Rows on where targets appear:
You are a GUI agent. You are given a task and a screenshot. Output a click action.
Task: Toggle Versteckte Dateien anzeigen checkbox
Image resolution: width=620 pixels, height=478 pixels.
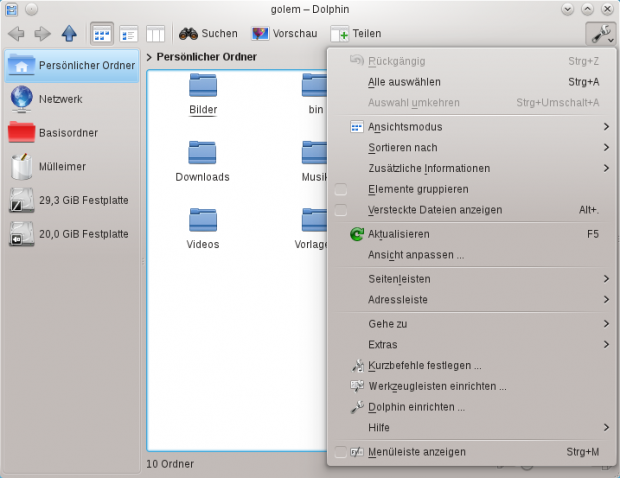[x=341, y=210]
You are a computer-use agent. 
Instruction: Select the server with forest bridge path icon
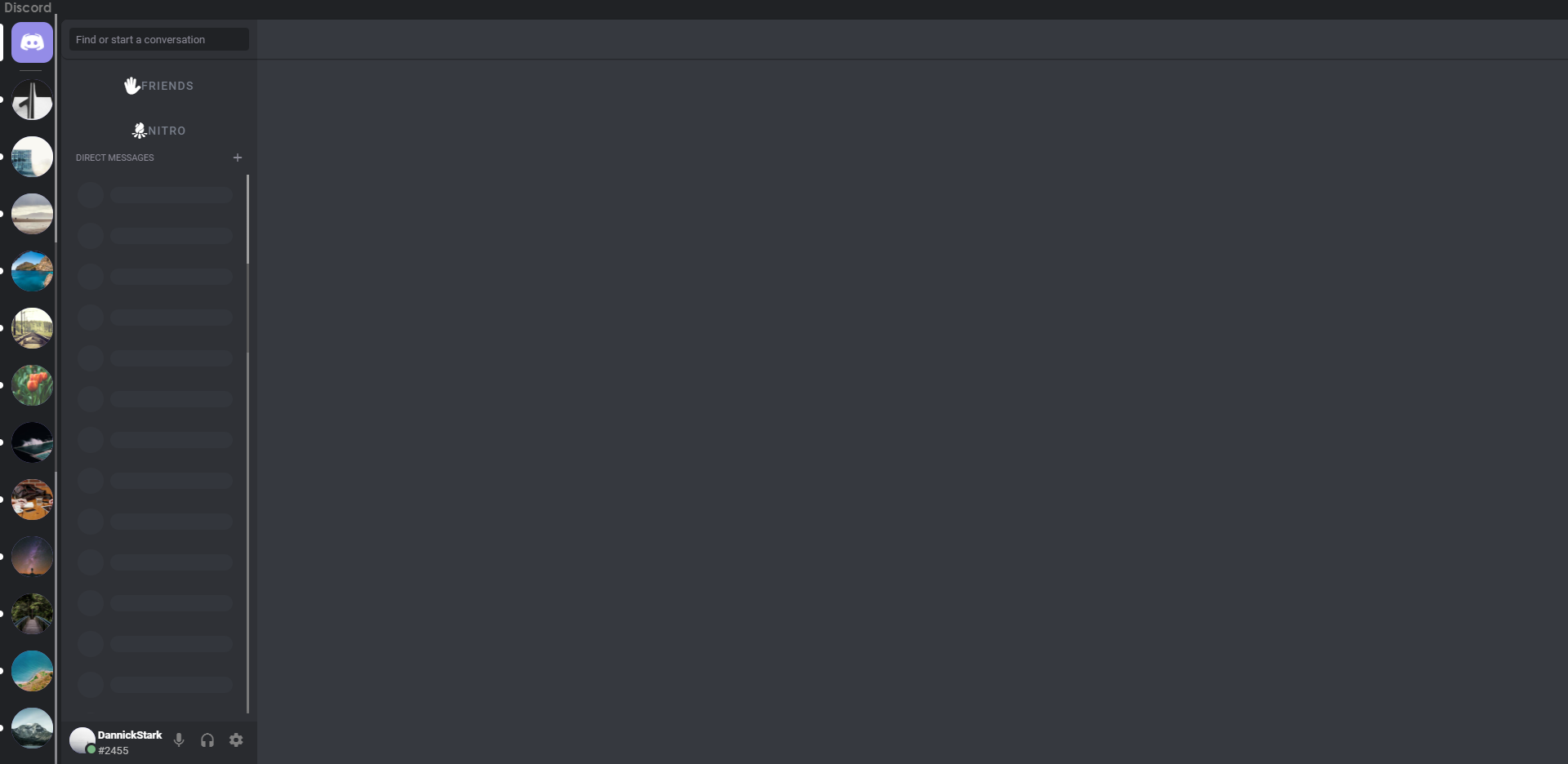click(x=33, y=614)
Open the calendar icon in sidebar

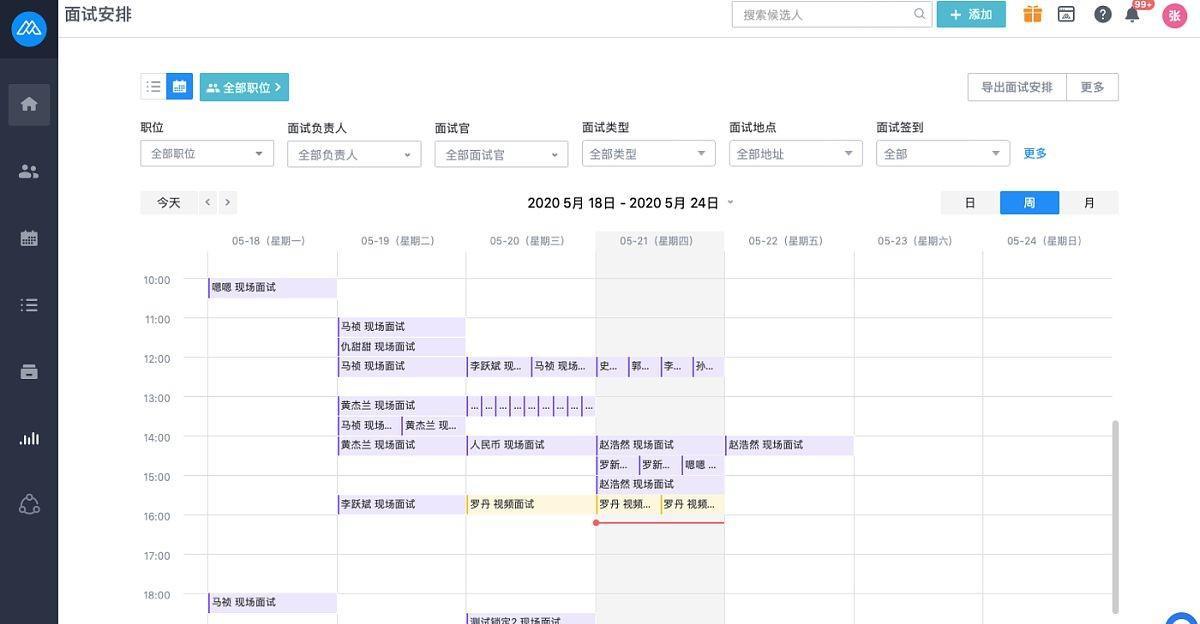click(29, 238)
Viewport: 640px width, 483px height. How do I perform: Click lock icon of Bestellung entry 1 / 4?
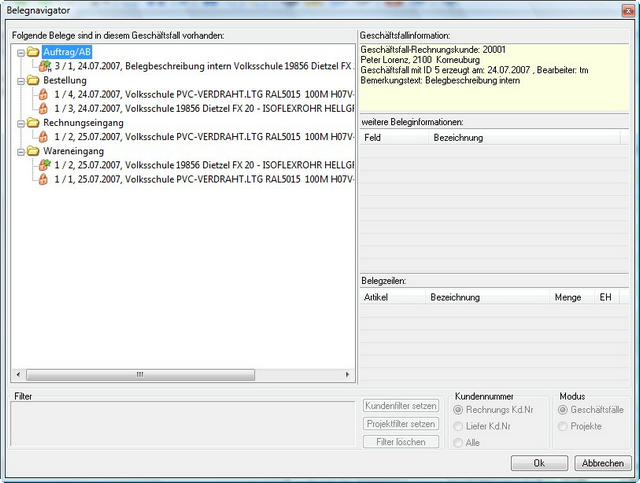tap(44, 94)
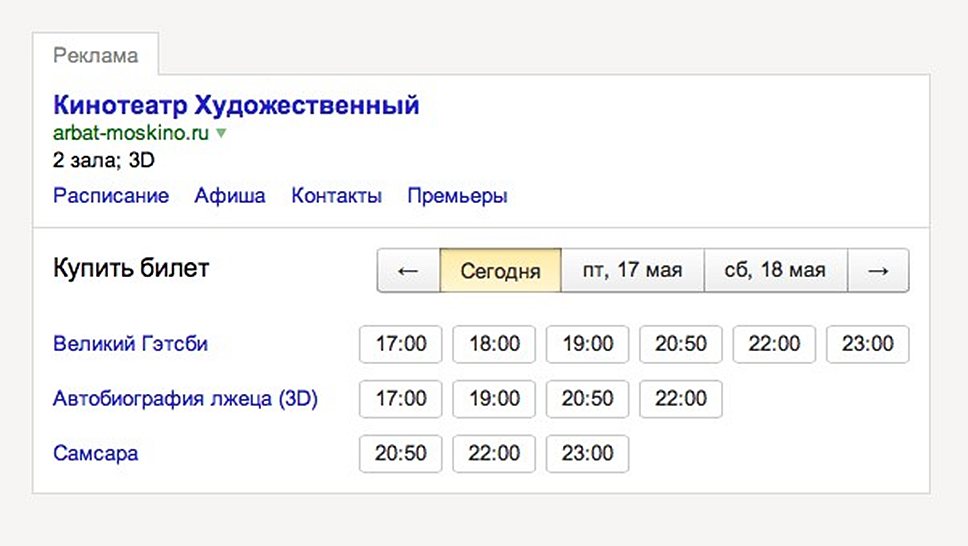
Task: Select 18:00 showtime for Великий Гэтсби
Action: pyautogui.click(x=494, y=344)
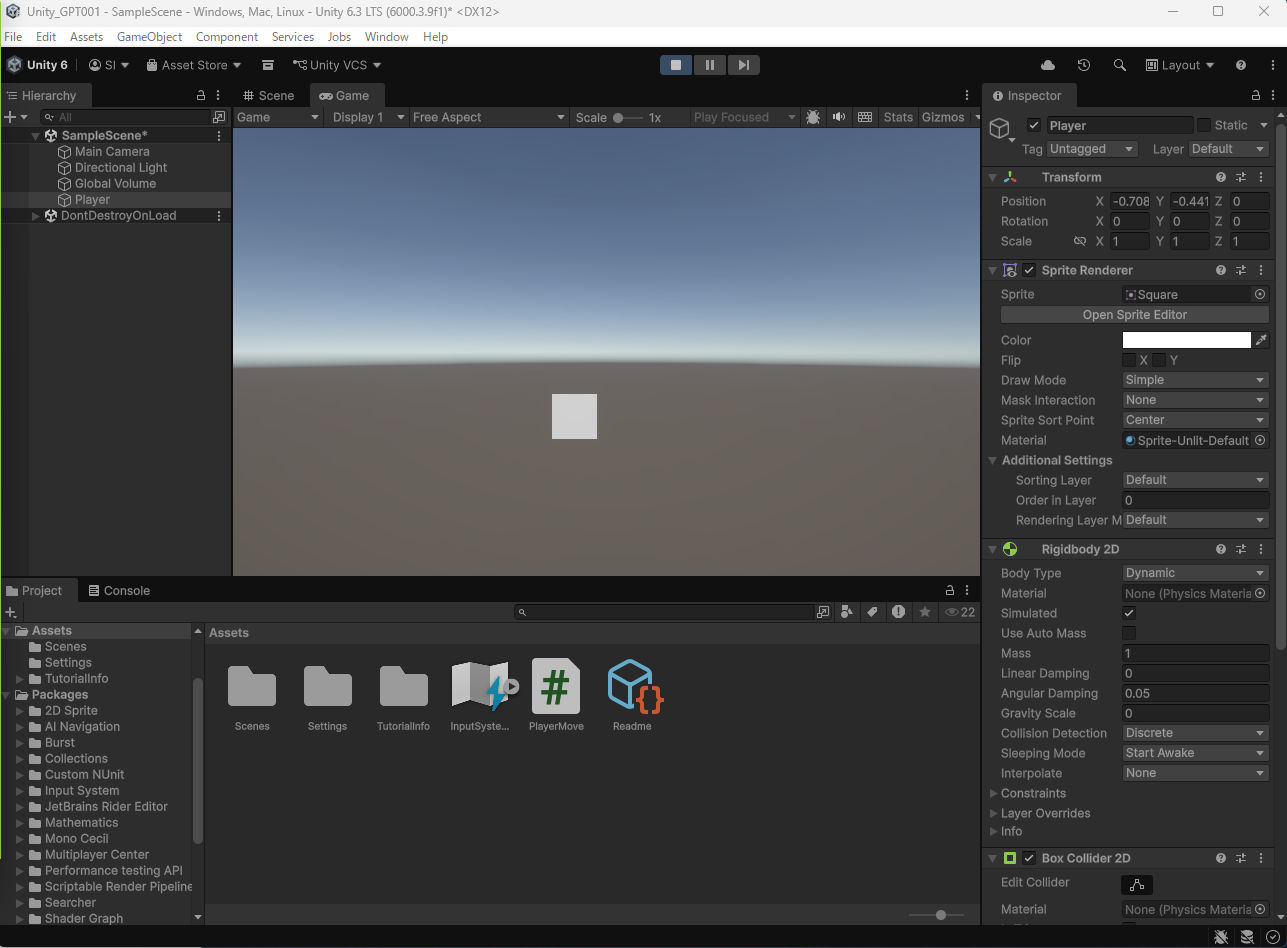Click the white Color swatch in Sprite Renderer
This screenshot has height=948, width=1287.
[1186, 340]
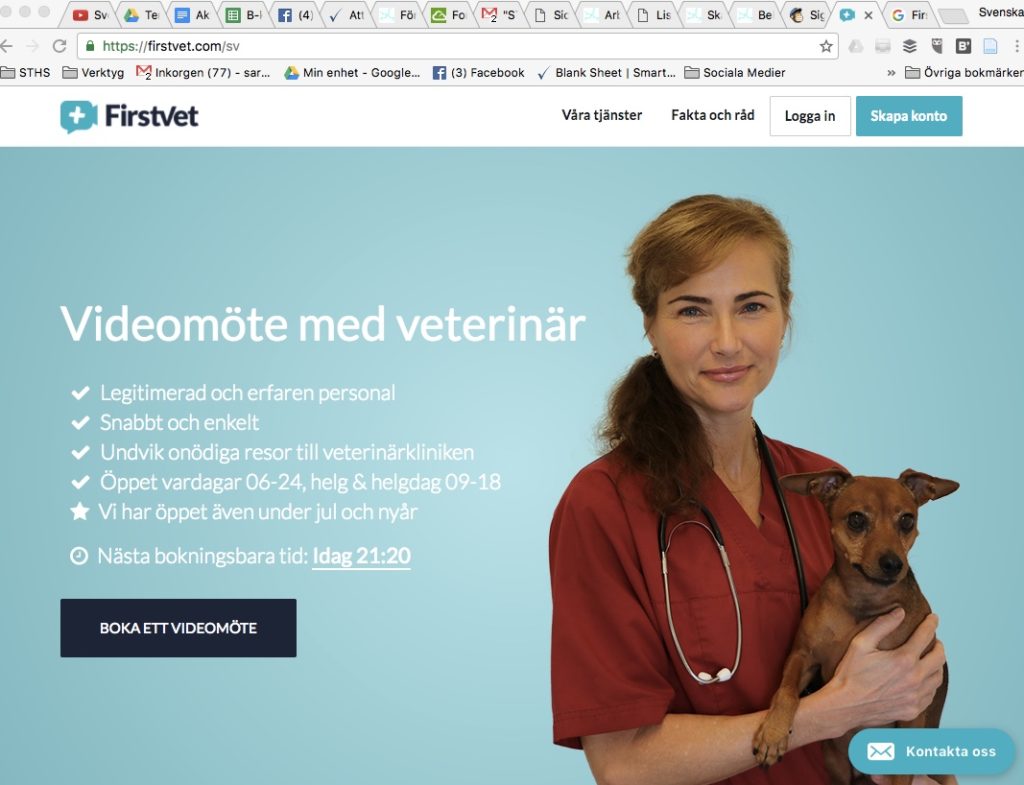
Task: Click the envelope icon on Kontakta oss
Action: (880, 752)
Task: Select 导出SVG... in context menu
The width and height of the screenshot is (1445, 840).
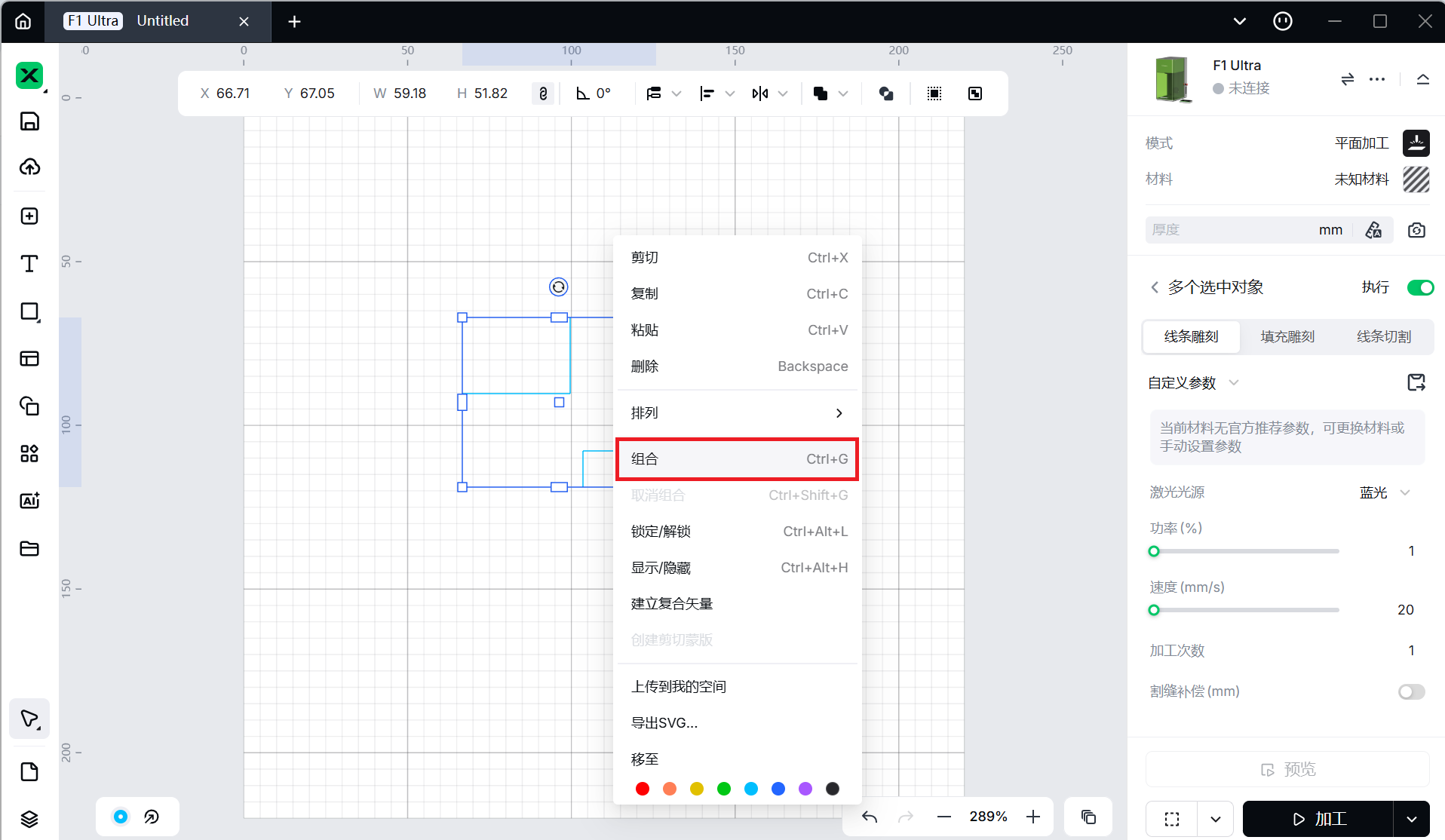Action: click(664, 722)
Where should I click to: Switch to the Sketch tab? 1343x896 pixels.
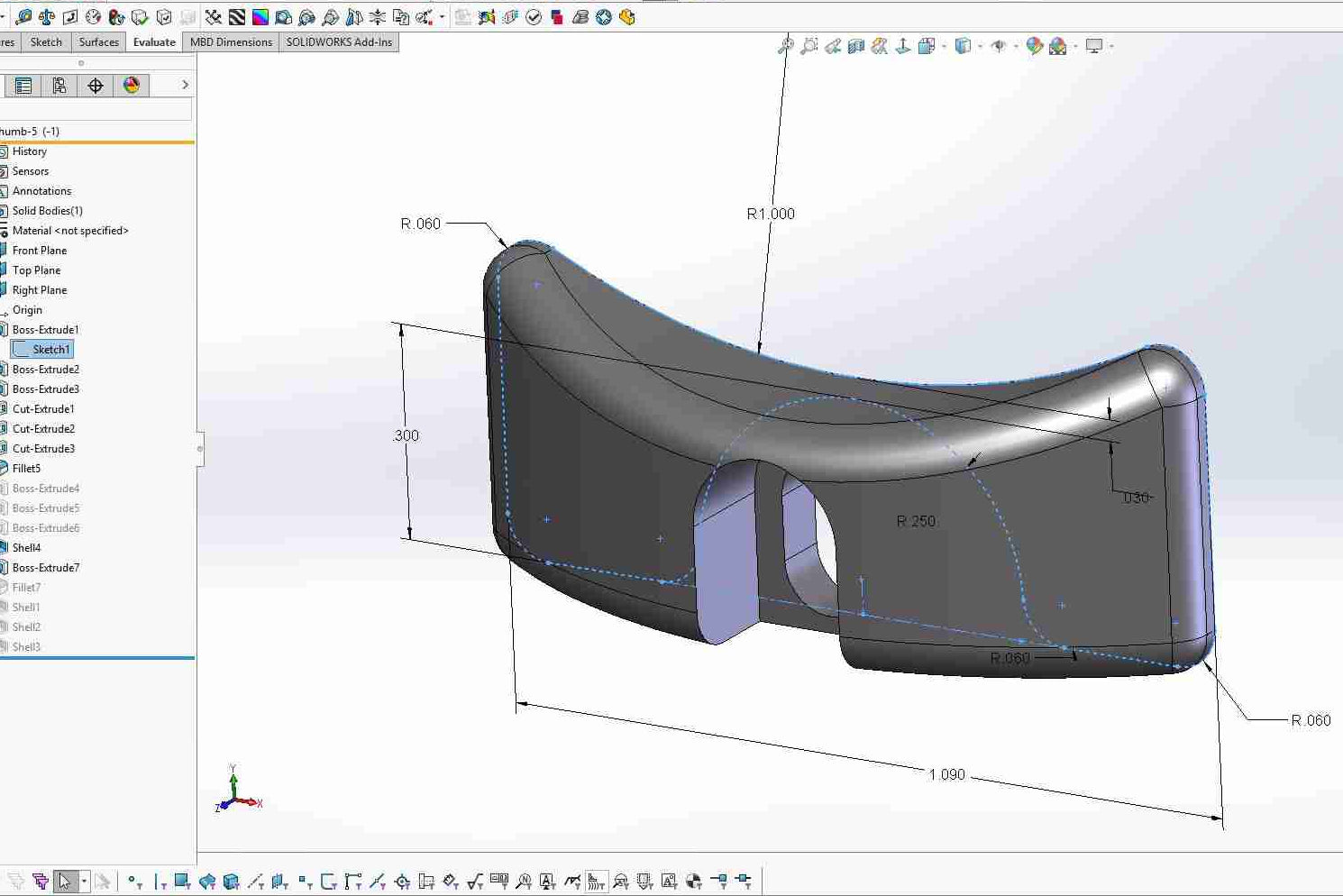click(46, 42)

Required work:
Rewrite all of the data above with "calendar icon" renamed to "calendar button" and everything else unchanged. Leave the pictures out of your answer.

Exercise result:
You are a GUI agent. You are given a task and a screenshot. Output a click action.
Task: Toggle Versteckte Dateien anzeigen checkbox
Image resolution: width=620 pixels, height=478 pixels.
[x=341, y=210]
You are a computer-use agent. 
Instruction: Select the server with forest bridge path icon
click(x=33, y=614)
Open the calendar button in sidebar

click(29, 238)
Viewport: 640px width, 483px height. How do I perform: Click lock icon of Bestellung entry 1 / 4?
tap(44, 94)
Task: Select 18:00 showtime for Великий Гэтсби
Action: pyautogui.click(x=494, y=344)
Click the white Color swatch in Sprite Renderer
This screenshot has height=948, width=1287.
[1186, 340]
Task: Click the envelope icon on Kontakta oss
Action: (880, 752)
Task: Select 导出SVG... in context menu
The width and height of the screenshot is (1445, 840).
Action: click(664, 722)
Where should I click to: Switch to the Sketch tab? 1343x896 pixels.
click(46, 42)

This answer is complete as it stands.